## Data shown
____________________

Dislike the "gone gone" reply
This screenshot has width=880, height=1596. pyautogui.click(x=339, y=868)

____________________

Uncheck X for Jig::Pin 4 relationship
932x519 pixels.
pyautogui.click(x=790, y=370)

____________________

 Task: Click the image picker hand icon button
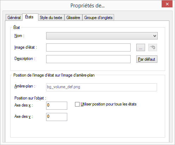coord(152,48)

____________________

## Aim of the task
Rewrite the part of the data that opens with the line containing "Uncheck X for Jig::Pin 4 relationship" and closes with the line containing "pyautogui.click(x=790, y=370)", both lines included, and scale every click coordinate by 2.55, rounding to whole numbers with halves rounded up. Leave everything else in those lines unchanged, and give only those lines.

## Correct answer
Uncheck X for Jig::Pin 4 relationship
932x519 pixels.
pyautogui.click(x=2015, y=944)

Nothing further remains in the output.